— start Material supplied —

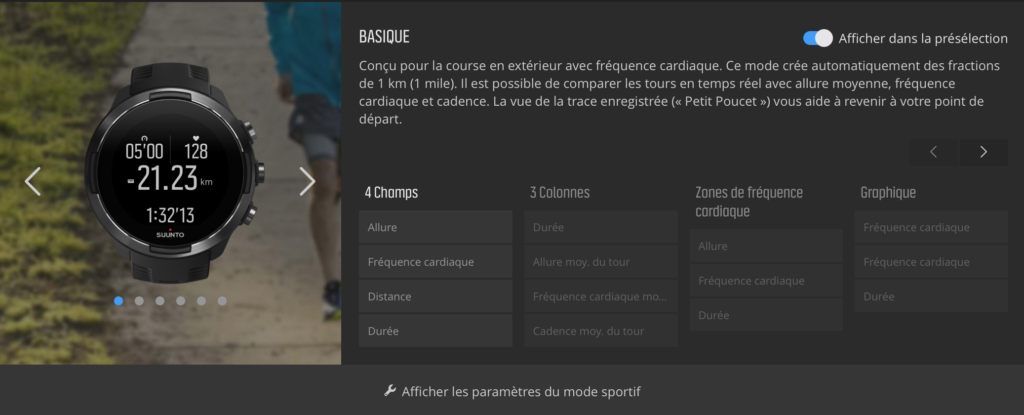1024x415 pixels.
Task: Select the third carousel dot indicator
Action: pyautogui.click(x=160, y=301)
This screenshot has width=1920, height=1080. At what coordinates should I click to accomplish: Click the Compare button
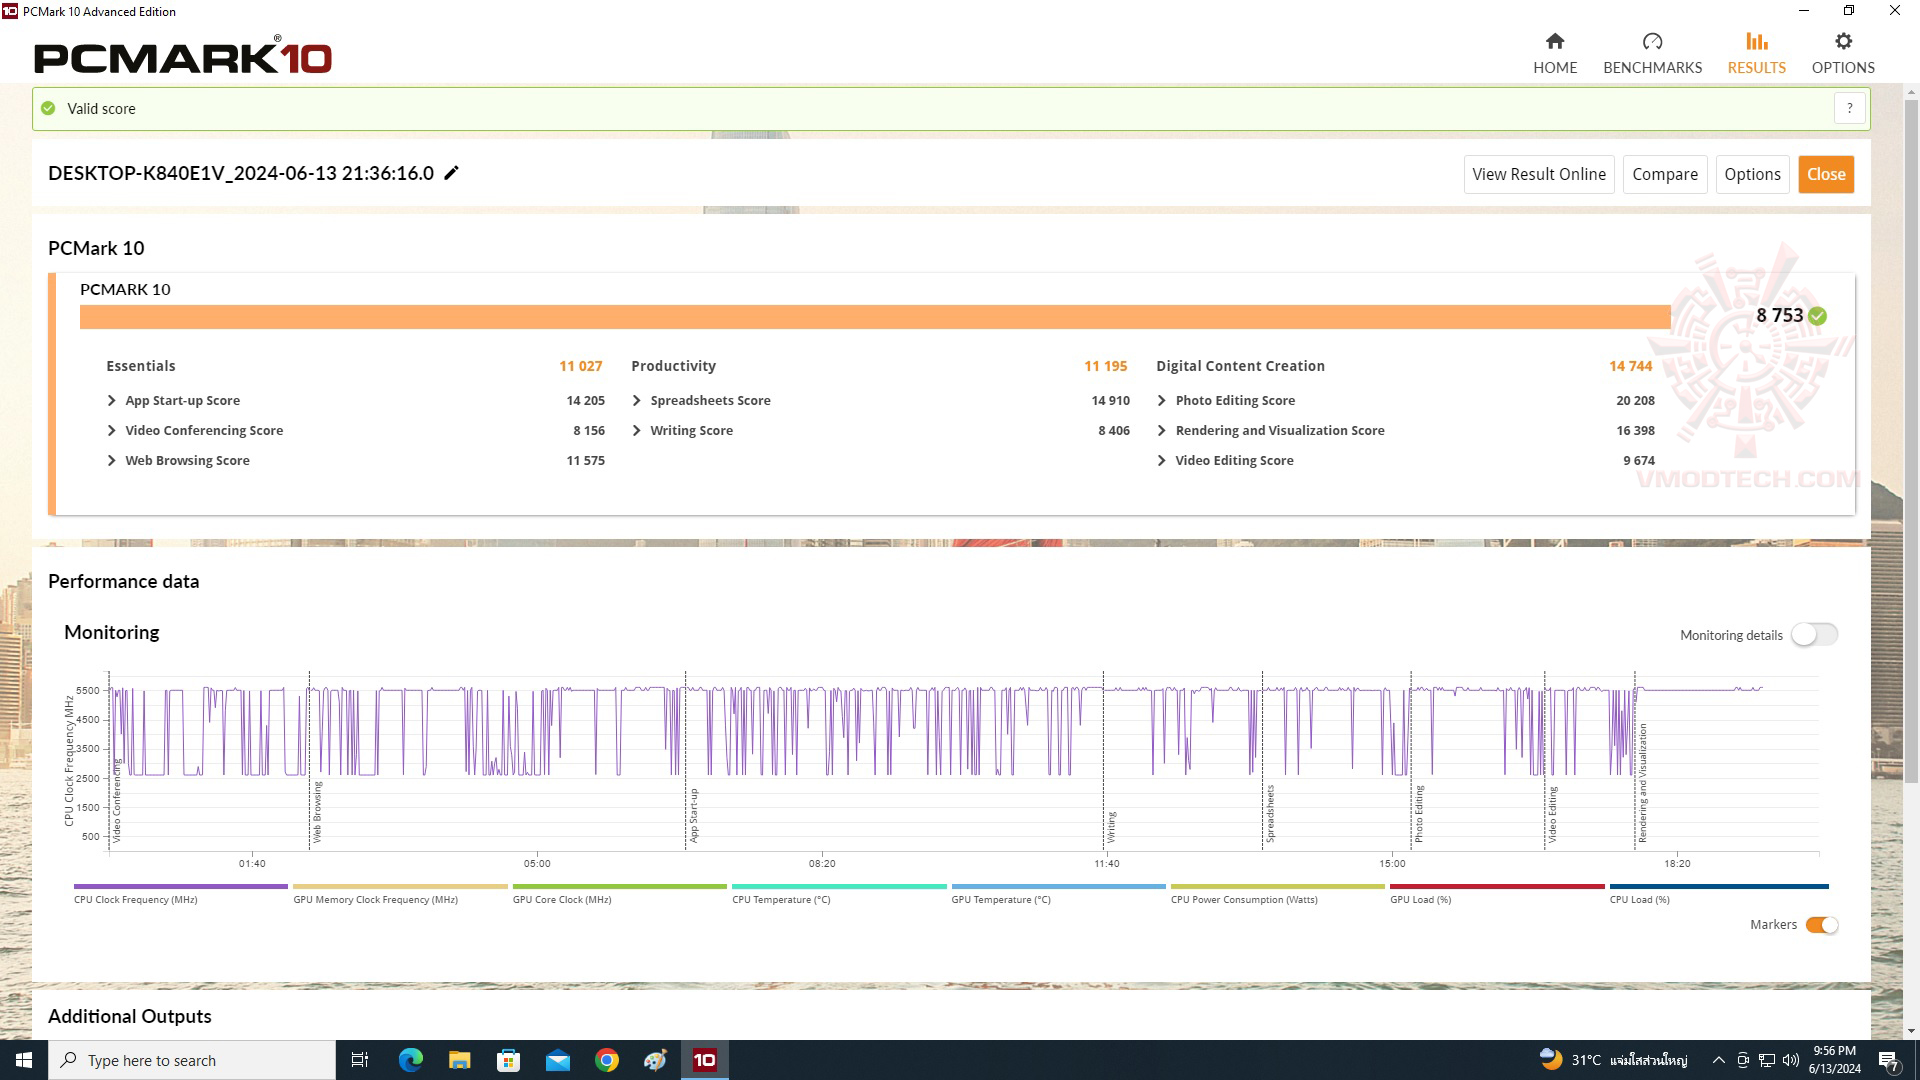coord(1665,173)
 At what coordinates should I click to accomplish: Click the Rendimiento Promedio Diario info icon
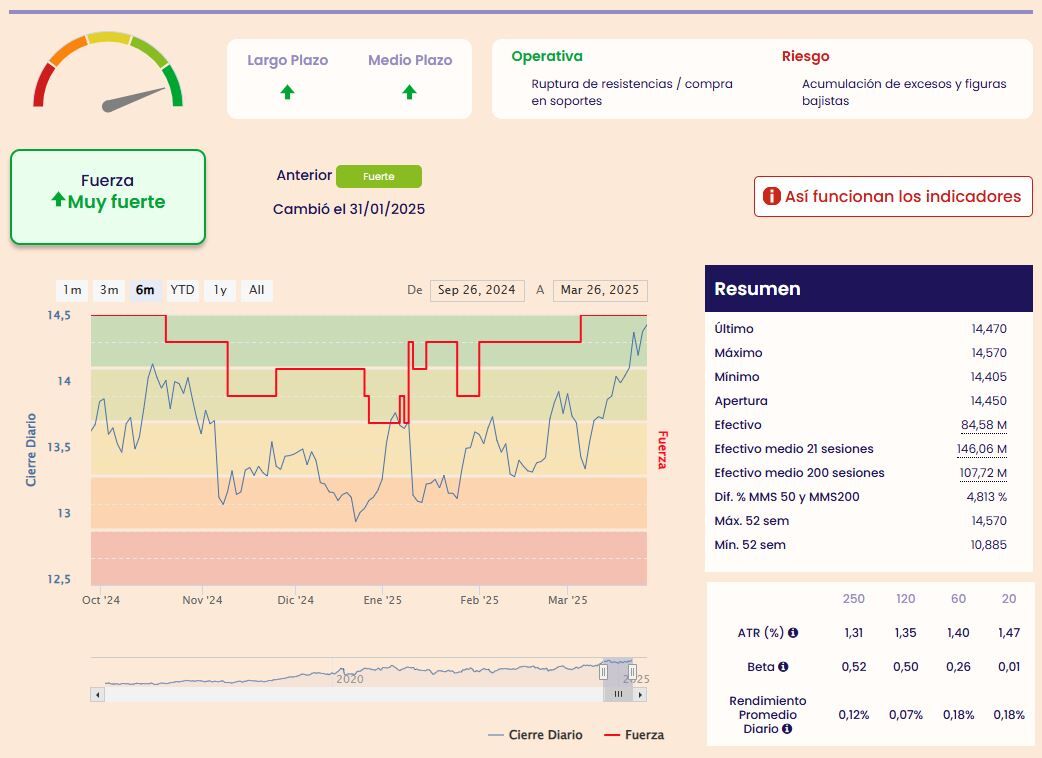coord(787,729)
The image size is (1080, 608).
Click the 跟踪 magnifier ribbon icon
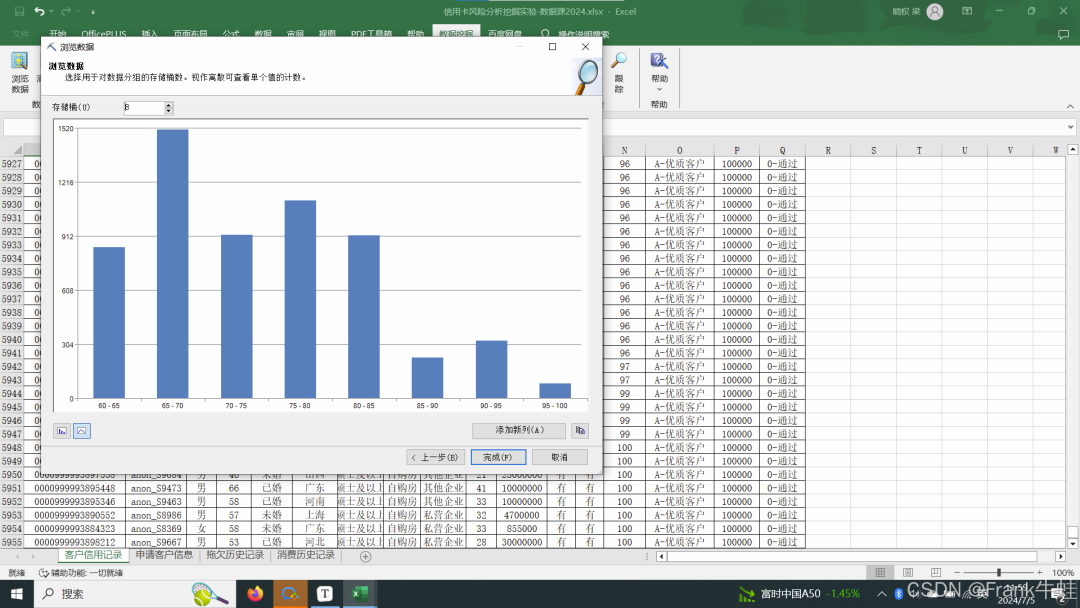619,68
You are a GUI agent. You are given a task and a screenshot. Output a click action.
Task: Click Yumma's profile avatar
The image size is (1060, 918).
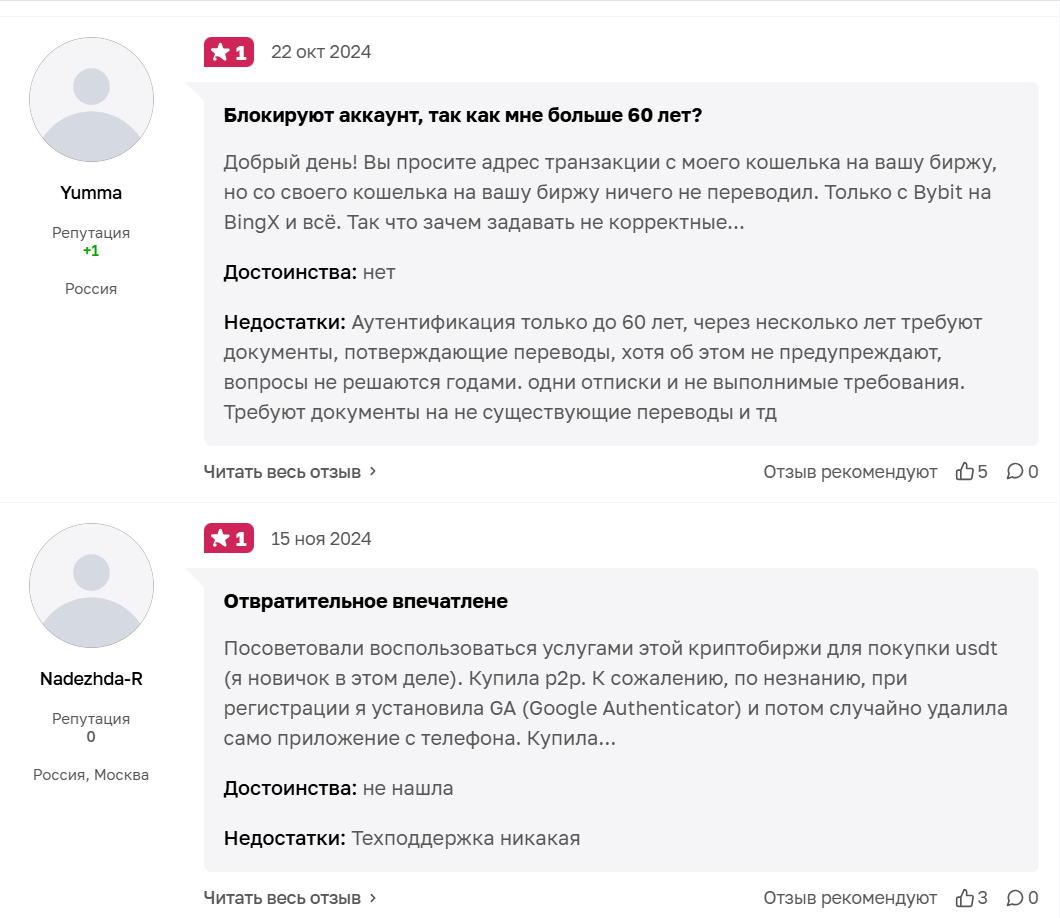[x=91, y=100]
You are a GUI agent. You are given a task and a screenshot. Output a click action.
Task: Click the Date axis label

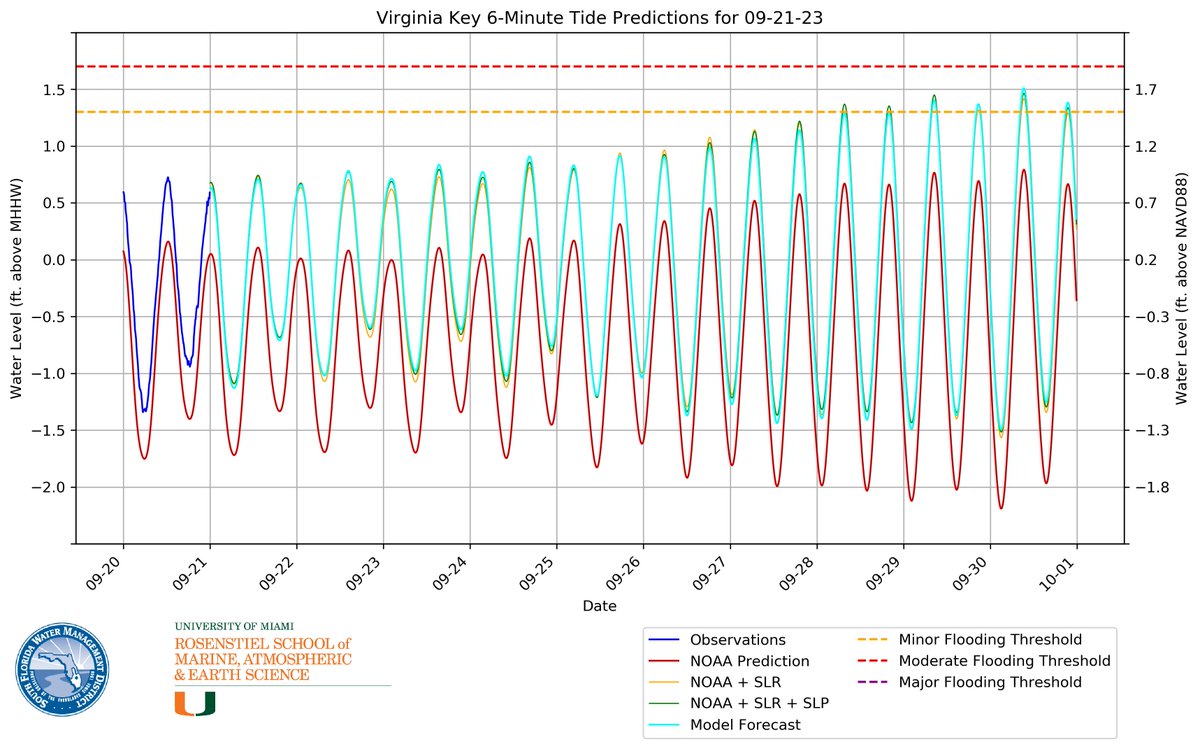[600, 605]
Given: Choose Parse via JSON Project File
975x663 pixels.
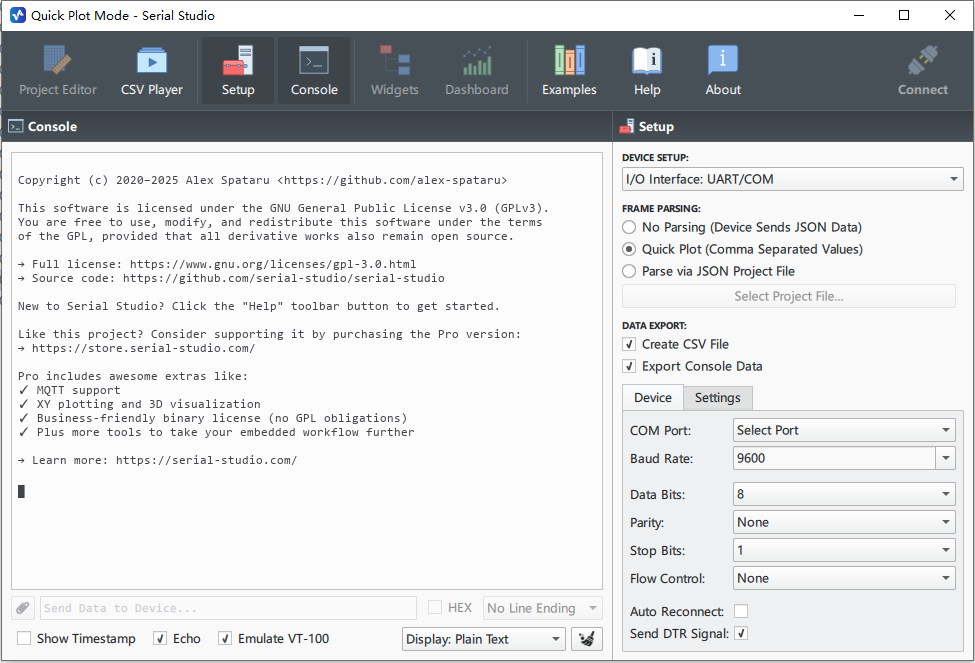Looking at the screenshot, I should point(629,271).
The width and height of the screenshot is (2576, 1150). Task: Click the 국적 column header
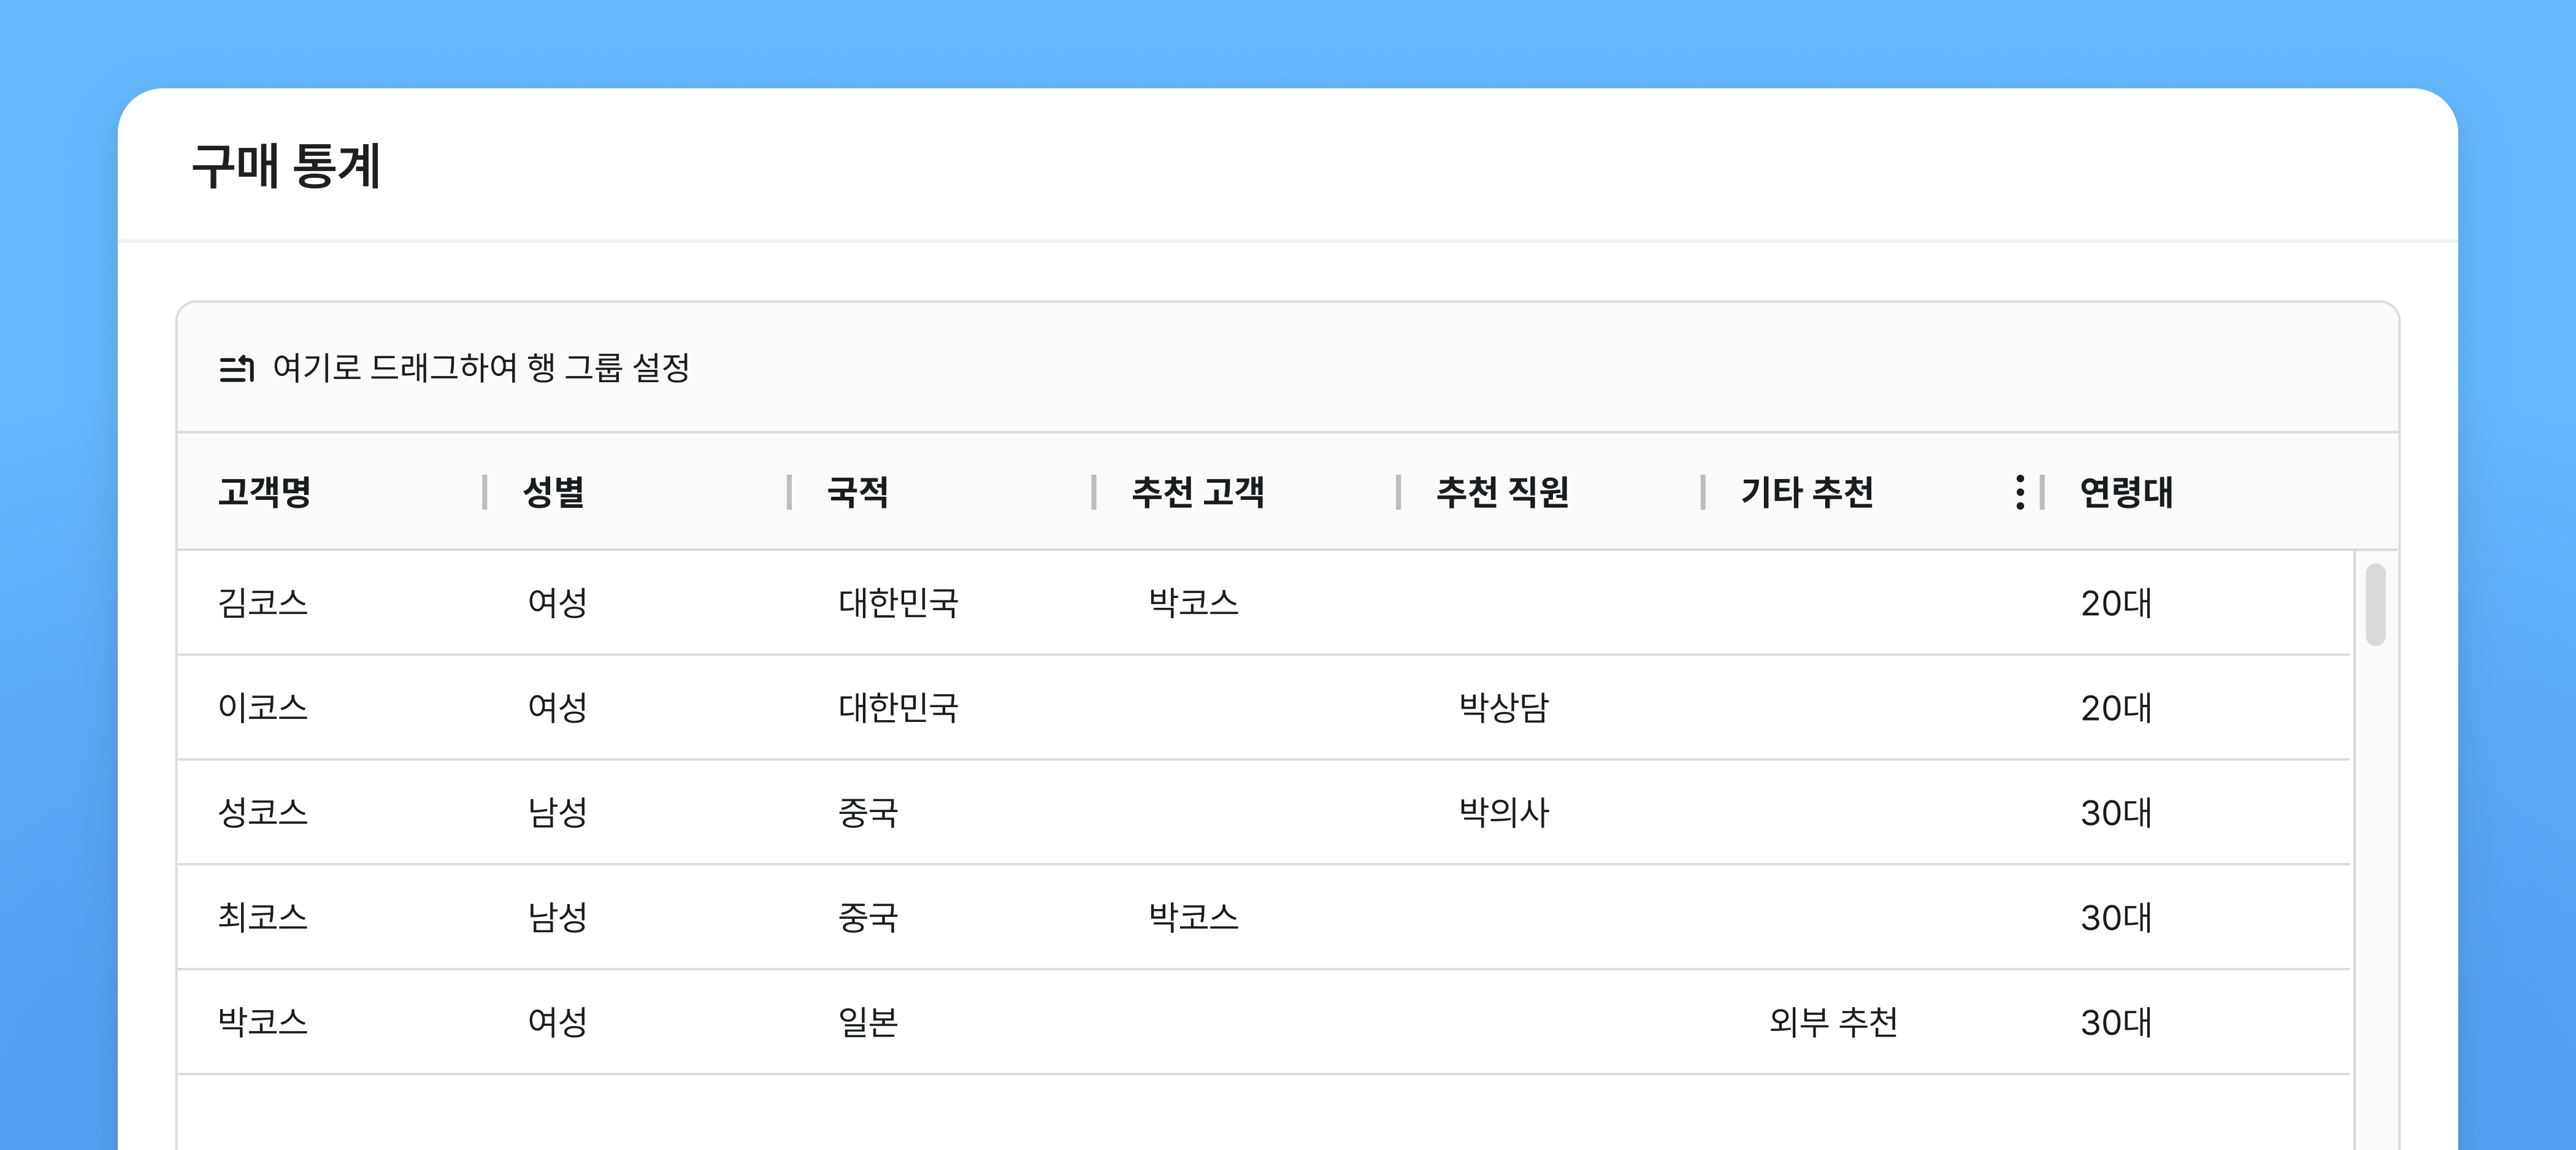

— end Material supplied —

- [Work to complete] List every line in the records above that contains the string "height", copying each line in full.

- [Exercise output]
This screenshot has width=1920, height=1080. At what coordinates should I click to accomplish: Click the Compare button
The width and height of the screenshot is (2576, 1150). Task: Click the 국적 column header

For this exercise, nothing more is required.